The internal motions of the fibril model are characterized by the root mean square deviations (RMSD) and root mean square fluctuations (RMSF) over the course of the MD simulation (Fig. 3). To distinguish motions of the interaction surface, we have analyzed the surface and the core layers separately. We consider only the middle microfibril bundle along the b-axis since it is surrounded by its neighbors on all sides. In comparison of the RMSDs and RMSFs of the core and the surface layer, differences between the layers are interpreted as distinct motion in the surface layer relative to the interior of the fibril.

Figure 3
figure 3

Internal motions within the fibril model. (a) Root-mean-square deviation (RMSD) during the 250-ns MD simulation of D-segments 1–5 within the core layer (black) and surface layer (color-coded as in Figs 1,2). (b) Root-mean-square fluctuation (RMSF) of D-segments 1–5 over the time of the simulation. RMSF of surface layer (colored) and core layer (black) are overlaid and aligned by distance from the N-terminus in the SRU.

The RMSD is a measure of the distance of atoms from the starting position. In Fig. 3a, we plot RMSD vs. simulation time of the indicated D-segment in the core layer (black) and the same segment on the surface (color). The RMSDs of all segments in the core and surface layers roughly converge within about 100 ns. We observe the largest deviation in RMSD between the layers in D5 (orange), the frontline of the fibril surface. While the core layer is displaced only by ≈4 Å by the end of the simulation, the surface layer has a much greater displacement of ≈12 Å. This especially high RMSD of D5 in the surface layer is in agreement with the large movements in all directions of D5 captured in the snapshots in Fig. 2. The D4 (blue) segment also shows a slightly higher RMSD (by ≈2 Å) at the surface than within the fibril core. In contrast, segments D2 and D3 do not deviate in RMSD on the surface compared to the core, and D1, the innermost D-segment from this surface, actually has a marginally lower RMSD on the surface. It should be noted that we put restraints on both termini of each D-segment, except for the N- and C-telopeptides, to mimic the covalent bonding to N- and C-terminal residues that are part of the same monomer in an adjacent D-period. These restraints introduce bias by limiting the motions of D-segments at the termini. For instance, in full collagen fibrils, the D4 C-terminus would be covalently bound to a D5 segment in the subsequent D-period. Given that D5 shows high RMSD, its displacement could influence the bound D4 and enhance the D4 RMSD beyond what we have calculated here. These results suggest that the most substantial conformational changes to the fibril surface occur in the outermost two triple helices on the surface, D4 and D5 (Fig. 3a).

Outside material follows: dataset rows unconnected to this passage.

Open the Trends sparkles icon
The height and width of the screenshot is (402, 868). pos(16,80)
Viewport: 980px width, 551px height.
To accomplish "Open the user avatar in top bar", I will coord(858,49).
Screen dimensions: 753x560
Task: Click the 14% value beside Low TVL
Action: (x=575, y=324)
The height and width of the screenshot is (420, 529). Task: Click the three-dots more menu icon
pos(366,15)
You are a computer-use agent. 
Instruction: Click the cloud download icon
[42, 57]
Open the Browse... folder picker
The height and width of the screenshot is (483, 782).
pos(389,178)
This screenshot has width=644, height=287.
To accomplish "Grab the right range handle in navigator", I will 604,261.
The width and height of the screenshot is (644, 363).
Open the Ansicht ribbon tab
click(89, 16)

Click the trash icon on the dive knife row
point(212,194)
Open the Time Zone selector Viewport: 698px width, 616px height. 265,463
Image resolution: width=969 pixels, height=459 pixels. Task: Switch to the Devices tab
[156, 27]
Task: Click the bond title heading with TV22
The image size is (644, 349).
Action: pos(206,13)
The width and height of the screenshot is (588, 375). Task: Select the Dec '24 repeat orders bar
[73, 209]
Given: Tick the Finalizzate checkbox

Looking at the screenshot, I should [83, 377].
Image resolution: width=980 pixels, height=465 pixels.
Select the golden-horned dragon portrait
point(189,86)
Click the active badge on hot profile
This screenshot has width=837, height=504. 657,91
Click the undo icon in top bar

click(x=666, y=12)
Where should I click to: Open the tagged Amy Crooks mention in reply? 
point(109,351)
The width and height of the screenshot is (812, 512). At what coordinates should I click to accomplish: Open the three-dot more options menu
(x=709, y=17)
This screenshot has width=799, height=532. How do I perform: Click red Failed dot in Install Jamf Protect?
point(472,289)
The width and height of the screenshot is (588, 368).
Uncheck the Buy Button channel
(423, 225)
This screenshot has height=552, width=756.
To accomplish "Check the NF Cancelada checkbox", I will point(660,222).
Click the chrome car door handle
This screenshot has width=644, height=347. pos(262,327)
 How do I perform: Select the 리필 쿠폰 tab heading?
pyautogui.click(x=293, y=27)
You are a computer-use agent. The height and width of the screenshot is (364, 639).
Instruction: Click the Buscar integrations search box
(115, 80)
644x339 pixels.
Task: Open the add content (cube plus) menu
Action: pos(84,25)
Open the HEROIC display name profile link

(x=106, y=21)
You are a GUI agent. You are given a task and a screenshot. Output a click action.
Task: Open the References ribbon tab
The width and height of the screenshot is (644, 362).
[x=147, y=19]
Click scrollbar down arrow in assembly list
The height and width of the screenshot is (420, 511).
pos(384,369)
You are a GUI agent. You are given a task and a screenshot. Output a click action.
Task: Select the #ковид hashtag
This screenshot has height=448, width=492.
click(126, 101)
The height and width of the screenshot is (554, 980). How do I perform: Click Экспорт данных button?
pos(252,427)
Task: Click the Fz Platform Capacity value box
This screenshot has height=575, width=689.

While the RMSD is informative of the displacement of a particular region over time, the RMSF is a measure of the fluctuations of each residue during the entire MD simulation. To quantitatively characterize the most dynamic areas within the collagen fibril, we performed RMSF calculations after the system was equilibrated (Fig. 3b) and compared the surface and core layers as in the RMSD analysis. The highest fluctuations in the surface layer relative to the core are again in D5 and in the gap region of D4, on the forefront of the interaction surface (Fig. 3b). Given the extensive flexibility of the majority of the D5 segment, in the absence of restraints, the RMSF of its N-terminus is not likely to be static as suggested in Fig. 3b. Instead, its dynamics could extend to the covalently bound D4 segment in the adjacent SRU, and potentially add to the fluctuations in the D4 C-terminus. No considerable differences in fluctuations are observed in the D1, D2, and D3 relative to the core layer. Together, the trends in RMSD and RMSF indicate that regions closest to the fibril surface are more dynamic and show sizeable movement over the course of the simulation compared to the core of the fibril.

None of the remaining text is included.